Dimensions: image: 31.1 × 25.5 cm (12 1/4 × 10 1/16 in.) plate: 38.9 × 29.5 cm (15 5/16 × 11 5/8 in.) sheet: 49 × 37.9 cm (19 5/16 × 14 15/16 in.) tissue: 42.55 × 37.47 cm (16 3/4 × 14 3/4 in.)

Copyright: National Gallery of Art: CC0 1.0

Curator: I am struck immediately by the sheer starkness of this lunar landscape—a photographic chart rendered in cool grays, like an ancient memory surfacing in the present. Editor: And that, in essence, is what it is: "Carte photographique de la lune, planche XIX (Photographic Chart of the Moon, plate XIX)", by C. Le Morvan, most likely made sometime between 1903 and 1914. It is an intriguing print, possibly a photomontage. Curator: The geometric shapes formed by the craters carry so much weight. It feels almost like gazing into a collective dream. Don't you get a primal sense of recognition, maybe from stories shared around a fire in some deep past? Editor: It does evoke the uncanny. This wasn't a satellite image, of course; it was painstakingly constructed from observations. Knowing the work involved gives it an added dimension—human curiosity and dedication writ large across the face of the moon. I keep looking for a "man in the moon," a humanizing presence in all this desolation.

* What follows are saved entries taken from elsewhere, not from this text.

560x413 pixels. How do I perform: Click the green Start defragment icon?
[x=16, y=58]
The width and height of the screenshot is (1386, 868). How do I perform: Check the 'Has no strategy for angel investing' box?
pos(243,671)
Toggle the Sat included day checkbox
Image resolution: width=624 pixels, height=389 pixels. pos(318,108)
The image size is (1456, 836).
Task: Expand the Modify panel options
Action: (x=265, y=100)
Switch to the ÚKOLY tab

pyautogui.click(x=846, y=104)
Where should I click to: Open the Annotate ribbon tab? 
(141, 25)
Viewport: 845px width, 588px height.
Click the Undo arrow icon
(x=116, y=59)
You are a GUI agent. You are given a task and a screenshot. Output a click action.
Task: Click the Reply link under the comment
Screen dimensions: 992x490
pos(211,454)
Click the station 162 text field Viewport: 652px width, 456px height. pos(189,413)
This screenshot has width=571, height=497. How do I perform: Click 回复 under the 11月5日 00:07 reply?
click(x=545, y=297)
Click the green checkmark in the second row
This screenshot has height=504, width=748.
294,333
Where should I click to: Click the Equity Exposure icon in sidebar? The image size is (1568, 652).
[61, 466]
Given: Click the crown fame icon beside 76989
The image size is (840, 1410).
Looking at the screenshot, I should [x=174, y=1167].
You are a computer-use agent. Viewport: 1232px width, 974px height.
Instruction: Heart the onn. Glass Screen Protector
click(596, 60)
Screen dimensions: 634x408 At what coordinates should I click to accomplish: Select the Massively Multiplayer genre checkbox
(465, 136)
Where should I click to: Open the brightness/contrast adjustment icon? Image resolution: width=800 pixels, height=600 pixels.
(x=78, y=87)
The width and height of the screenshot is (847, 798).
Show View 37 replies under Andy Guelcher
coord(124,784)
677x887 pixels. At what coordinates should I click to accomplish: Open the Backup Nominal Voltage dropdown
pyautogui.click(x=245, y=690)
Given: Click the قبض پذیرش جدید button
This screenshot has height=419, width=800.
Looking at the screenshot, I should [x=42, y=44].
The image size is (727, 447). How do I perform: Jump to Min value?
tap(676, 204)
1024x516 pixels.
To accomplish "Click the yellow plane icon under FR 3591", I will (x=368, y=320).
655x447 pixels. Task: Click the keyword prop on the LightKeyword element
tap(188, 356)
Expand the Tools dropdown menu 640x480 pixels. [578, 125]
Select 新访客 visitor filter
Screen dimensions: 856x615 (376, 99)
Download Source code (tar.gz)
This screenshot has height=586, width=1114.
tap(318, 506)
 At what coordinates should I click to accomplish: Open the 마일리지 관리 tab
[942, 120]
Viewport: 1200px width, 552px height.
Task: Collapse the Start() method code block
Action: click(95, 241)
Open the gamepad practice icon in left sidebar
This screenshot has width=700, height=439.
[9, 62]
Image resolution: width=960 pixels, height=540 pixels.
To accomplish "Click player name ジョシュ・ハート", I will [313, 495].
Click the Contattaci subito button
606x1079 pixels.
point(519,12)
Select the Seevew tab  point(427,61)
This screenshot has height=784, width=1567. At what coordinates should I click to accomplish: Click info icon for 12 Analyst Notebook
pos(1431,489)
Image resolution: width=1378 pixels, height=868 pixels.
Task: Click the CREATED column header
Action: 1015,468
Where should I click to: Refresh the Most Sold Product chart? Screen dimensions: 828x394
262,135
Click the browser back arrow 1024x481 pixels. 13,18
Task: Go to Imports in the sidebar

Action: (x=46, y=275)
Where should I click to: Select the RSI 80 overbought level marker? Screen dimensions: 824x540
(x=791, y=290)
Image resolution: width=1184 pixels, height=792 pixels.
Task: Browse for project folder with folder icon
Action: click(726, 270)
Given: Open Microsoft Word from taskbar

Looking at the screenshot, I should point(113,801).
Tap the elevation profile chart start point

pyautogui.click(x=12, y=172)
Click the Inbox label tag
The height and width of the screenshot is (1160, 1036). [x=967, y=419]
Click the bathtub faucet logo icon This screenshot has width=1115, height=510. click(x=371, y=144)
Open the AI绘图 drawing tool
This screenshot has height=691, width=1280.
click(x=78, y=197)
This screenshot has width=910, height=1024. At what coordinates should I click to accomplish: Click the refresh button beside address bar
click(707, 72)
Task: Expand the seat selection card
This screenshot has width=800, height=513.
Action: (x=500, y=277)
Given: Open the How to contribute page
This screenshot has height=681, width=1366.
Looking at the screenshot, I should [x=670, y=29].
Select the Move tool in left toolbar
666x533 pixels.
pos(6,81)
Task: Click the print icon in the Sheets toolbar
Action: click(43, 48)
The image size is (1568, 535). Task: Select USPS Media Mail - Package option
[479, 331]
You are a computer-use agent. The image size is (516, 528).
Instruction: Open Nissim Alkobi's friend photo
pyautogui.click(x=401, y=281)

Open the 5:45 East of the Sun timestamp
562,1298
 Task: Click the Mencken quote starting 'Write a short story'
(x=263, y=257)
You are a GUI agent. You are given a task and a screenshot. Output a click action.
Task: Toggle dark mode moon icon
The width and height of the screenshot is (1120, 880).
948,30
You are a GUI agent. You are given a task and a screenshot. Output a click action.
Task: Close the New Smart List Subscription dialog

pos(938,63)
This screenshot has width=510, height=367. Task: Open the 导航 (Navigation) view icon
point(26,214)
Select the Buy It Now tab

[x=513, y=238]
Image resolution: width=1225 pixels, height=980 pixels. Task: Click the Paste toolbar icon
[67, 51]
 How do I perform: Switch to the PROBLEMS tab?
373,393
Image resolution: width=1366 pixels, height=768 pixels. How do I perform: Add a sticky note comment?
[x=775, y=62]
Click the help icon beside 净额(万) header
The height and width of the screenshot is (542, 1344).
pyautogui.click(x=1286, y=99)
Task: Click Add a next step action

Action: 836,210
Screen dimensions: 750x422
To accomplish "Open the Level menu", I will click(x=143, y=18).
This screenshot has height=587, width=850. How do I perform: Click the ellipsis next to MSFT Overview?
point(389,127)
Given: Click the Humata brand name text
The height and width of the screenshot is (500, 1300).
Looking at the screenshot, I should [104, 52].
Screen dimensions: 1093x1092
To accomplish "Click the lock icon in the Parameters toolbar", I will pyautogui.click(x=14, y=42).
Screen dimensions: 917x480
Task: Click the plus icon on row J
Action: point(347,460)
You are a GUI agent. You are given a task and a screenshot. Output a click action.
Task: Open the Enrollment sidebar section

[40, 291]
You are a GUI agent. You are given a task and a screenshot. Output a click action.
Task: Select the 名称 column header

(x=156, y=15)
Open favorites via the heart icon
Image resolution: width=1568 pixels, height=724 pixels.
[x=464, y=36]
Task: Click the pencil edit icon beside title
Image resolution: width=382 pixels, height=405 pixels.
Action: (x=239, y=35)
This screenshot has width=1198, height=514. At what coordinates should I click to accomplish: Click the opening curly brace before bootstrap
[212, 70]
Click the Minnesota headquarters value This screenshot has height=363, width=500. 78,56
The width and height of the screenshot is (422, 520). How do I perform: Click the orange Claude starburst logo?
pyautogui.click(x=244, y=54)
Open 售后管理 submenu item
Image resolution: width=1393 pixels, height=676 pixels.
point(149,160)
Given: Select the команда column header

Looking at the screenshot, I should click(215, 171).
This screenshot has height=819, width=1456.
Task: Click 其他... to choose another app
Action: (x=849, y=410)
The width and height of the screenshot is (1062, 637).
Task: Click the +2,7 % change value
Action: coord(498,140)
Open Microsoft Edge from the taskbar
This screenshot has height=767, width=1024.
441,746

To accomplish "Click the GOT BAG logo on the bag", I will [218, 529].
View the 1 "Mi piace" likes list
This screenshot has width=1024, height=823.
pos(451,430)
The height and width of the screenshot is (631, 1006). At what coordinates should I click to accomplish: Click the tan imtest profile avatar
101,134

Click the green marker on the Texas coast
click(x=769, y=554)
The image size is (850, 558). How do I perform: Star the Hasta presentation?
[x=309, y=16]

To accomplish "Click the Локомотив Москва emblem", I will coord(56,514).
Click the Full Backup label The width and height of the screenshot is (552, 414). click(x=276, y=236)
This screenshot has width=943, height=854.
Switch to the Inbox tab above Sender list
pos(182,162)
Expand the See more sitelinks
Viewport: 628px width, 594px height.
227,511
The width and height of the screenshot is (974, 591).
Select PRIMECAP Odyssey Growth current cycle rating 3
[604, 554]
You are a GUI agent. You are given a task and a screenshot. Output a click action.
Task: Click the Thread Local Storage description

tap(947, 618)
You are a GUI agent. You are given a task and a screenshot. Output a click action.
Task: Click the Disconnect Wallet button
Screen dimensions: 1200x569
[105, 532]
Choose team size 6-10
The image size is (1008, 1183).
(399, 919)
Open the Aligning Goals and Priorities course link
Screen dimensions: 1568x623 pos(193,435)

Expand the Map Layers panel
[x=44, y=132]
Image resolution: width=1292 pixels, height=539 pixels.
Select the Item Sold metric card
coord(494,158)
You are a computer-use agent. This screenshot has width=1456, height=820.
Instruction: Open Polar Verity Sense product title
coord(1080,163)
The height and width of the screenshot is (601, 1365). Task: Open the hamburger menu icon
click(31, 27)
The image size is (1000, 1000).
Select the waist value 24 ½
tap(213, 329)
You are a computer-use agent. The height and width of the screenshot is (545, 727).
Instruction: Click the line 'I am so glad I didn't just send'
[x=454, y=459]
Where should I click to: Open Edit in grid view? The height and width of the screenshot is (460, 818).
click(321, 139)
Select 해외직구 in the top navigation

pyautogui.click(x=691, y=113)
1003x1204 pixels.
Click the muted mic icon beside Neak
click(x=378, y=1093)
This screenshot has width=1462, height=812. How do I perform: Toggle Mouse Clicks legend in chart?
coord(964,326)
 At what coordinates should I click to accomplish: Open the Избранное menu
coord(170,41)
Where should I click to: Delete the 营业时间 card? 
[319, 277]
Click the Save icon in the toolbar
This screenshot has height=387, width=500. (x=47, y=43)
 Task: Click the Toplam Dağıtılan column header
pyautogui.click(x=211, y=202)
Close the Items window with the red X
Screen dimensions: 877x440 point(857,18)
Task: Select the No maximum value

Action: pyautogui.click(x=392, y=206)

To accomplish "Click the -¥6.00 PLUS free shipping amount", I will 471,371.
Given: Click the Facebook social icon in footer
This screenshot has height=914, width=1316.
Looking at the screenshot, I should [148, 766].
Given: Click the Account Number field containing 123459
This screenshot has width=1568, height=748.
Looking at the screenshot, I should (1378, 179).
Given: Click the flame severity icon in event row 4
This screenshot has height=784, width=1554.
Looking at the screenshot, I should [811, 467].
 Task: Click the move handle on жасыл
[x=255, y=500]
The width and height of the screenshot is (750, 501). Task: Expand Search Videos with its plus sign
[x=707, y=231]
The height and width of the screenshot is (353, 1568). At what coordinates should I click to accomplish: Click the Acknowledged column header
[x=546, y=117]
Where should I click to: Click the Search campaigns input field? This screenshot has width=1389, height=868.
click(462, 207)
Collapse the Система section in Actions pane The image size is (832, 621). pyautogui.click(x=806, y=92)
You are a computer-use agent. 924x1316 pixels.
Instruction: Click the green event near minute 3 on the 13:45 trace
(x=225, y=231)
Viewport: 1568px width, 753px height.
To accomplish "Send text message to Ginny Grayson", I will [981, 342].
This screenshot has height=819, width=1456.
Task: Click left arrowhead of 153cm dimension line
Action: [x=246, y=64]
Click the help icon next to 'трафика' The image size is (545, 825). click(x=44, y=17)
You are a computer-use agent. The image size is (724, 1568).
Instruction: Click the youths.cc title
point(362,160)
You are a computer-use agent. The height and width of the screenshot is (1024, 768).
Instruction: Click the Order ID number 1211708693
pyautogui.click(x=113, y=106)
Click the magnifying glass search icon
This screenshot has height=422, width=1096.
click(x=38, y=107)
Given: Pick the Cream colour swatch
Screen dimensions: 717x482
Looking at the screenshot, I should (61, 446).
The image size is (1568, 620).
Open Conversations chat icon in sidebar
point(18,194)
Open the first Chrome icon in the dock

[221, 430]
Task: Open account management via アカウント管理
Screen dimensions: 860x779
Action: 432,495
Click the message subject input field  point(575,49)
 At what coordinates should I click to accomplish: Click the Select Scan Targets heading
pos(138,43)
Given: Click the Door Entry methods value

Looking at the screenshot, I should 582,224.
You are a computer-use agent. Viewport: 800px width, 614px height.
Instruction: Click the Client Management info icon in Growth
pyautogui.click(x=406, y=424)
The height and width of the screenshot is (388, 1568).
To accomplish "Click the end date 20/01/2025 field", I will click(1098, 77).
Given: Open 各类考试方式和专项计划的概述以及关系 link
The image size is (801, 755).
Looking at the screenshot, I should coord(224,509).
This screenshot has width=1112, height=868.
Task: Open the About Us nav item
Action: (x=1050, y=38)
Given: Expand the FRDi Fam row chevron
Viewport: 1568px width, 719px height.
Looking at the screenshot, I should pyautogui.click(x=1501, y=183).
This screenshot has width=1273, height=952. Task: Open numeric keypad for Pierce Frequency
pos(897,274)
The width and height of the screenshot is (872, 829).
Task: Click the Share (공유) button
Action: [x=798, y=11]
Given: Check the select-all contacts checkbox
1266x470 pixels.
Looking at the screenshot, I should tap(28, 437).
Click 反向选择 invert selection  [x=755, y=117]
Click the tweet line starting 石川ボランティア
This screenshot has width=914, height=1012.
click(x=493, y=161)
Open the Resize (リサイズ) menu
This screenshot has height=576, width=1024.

Curator: The lack of atmosphere heightens that desolation. These aren't just impact zones; each crater could symbolize emotional or psychological impact as well. In psychoanalytic terms, each mark represents something suffered, something lost. It reflects not only the moon's biography but our own collective past traumas, visible, but silent. Editor: True, there’s a brutal honesty to it—unfiltered information about damage over unimaginable timescales. However, for every shadow, there’s reflected light. Those geometric formations—the rims of the craters, the way they overlap—that also conveys resilience. Something about the scene speaks not just of loss but of an enduring and unchanging witness to all our struggles down here. Curator: Precisely! The geometric quality is reassuring. It reveals a sense of permanence, something that predates and will outlast us. This lunar face becomes a mirror, reflecting our fleeting existence, our small dramas played out beneath this immense, unchanging eye. It prompts questions about time, scale, and ultimately our own significance. Editor: Exactly. Looking at the picture again, one might even forget it is an image of the Moon. It feels almost allegorical—not of other-worldly realms, but some representation of what humans do, creating a sense of "order" on surfaces they encounter to make sense of the immensity of what they find. Thanks for lending that perspective. Curator: My pleasure, always insightful.